**EXCERPTED PASSAGE:**
Users who meet the criterion will be given full access to your tenant, so be careful to choose a criterion that includes only trusted members. Your GitHub organization admin needs to approve our app and your chosen authorization criterion.

Follow these steps:

  1. Send your authorization criterion

    To enable SSO with GitHub, provide us with your authorization criterion. If your criterion requires your GitHub organization admin’s approval, you’ll need to authorize our app.

    Currently, we support the following criteria:

    • Organization membership: All active members of the provided GitHub organization are given access. Send us the organization name(s).

    • Team membership: Teams are subsets of organizations. All members of a team or list of teams are given access. We support both visible and secret teams within the organization. Send us the organization name and a list of team IDs.

      To get your team ID, use the List teams API, choose the teams you want to authorize, and send their IDs.

    • Public repo access: All collaborators in a public repository in the organization are given access. Send us the organization name and the repository name.

    • Verified email domain: Users who have a verified email associated with their GitHub account matching a customer-provided domain are given access. Note that this doesn’t have to be the email address they registered with - email addresses can be cheaply added by users. Send us the domain.

      This criterion doesn’t require admin approval.

  2. Authorize our app

    If your chosen criterion requires admin approval, you’ll need to follow this step.

    If you’re your GitHub organization’s admin, go to your tenant home - <your-tenant>.antithesis.com. You’ll be prompted to authorize.

    Admin v1

    If you’re not an admin, go to your tenant home. You’ll be prompted to request access. You can click “Request” for the organizations you want to authorize. Your organization admin will need to approve your request.

    Non admin v1

Login with Identity Provider (IdP)

**SUPPLIED DATA:**
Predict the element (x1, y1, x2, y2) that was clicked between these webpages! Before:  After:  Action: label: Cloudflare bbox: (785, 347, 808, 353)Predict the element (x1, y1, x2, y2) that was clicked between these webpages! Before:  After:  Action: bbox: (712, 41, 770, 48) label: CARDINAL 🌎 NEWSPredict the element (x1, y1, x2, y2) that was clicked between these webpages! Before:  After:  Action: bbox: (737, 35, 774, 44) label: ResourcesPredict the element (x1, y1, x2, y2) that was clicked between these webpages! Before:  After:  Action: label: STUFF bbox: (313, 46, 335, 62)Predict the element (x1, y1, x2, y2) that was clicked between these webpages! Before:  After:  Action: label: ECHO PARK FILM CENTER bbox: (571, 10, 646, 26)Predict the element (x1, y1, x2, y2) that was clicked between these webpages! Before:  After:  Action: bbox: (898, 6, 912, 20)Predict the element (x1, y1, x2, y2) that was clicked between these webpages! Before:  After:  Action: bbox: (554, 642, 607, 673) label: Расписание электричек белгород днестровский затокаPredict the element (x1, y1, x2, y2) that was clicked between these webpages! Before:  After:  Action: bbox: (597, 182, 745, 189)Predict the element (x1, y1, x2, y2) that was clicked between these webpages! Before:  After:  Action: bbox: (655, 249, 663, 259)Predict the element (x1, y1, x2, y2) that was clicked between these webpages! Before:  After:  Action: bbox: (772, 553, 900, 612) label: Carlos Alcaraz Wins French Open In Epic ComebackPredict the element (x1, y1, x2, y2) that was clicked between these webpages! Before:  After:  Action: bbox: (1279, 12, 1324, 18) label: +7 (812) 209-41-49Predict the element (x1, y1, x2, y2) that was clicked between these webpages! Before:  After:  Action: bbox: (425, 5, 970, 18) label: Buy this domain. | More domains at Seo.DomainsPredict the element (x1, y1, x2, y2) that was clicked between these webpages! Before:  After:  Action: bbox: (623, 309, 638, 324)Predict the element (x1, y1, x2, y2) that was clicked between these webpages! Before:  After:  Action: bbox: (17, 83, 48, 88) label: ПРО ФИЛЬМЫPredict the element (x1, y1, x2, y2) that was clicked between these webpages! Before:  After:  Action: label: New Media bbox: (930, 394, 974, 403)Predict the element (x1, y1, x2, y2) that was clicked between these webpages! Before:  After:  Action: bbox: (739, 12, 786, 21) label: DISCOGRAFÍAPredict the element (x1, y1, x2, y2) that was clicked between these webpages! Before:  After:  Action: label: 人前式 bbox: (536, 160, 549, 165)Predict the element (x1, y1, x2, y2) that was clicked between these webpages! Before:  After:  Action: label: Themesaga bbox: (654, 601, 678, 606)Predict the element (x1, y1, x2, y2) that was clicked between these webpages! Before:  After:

**TASK A:** In the GitHub single sign-on instructions, translate this sentence into Spanish: "All members of a team or list of teams are given access."
**TASK B:** Pick up the GitHub single sign-on instructions right after their final heading, "Login with Identity Provider (IdP)", and write the section that heading introduces.

**TASK OUTPUT A:** Todos los miembros de un equipo o de una lista de equipos obtienen acceso.

**TASK OUTPUT B:**
Customers can integrate Antithesis with their Identity Provider (IdP) to enable SSO. This integration is available for any IdP that implements the OIDC protocol. Identity Providers who implement the OIDC protocol include:

Please consult your IdP’s documentation for more information on their OIDC support.

The following steps are a general guide to OIDC integration. The exact flow will be IdP specific – consult their documentation for details.

  1. Antithesis provides you a login redirect. It’ll be something like:

    https://${tenant-domain-name}.antithesis.com/oidc/callback.

  2. In your Identity Provider, create a new project/application.

  3. Under your project/application, generate new OIDC/OAuth2 credentials. You will choose or generate a new client ID and secret.

  4. Add your redirect URL from (1) to your project/application settings.

  5. Provide Antithesis with the following three pieces of information:

    • Client ID and client secret from your OIDC project/application.
    • Issuer URL or /.well-known endpoint from your OIDC configuration. (If Google is your IdP, we need your Google Workspace domain address instead. E.g. our domain address is antithesis.com.) And confirm that the URL returns a JSON with an issuer field in it.

Antithesis’s IdP integration supports Custom Claims. When configured in your IdP, these claims can restrict report access to specific members of your organization. See the documentation provided by your IdP, such as the Auth0 custom claims documentation, for more information.

Report access

Antithesis reports can be accessed only via a signed URL. This URL is impossible for an attacker to reverse-engineer, even with knowledge of the report ID and the encryption scheme. If the contents of your Antithesis reports are sensitive, take care not to post these report URLs in public. Report signing keys can be rotated, however doing so is a destructive operation that will invalidate all previously-generated reports, not just the one that was accidentally leaked.

For customers concerned about report access, Antithesis supports SSO to further restrict access to reports. If SSO is enabled, all access to reports will require a login through GitHub or your IdP in addition to a signed URL.

Multiverse debugging

Multiverse debugging requires SSO to be enabled. All users must login before they can access a debugging session.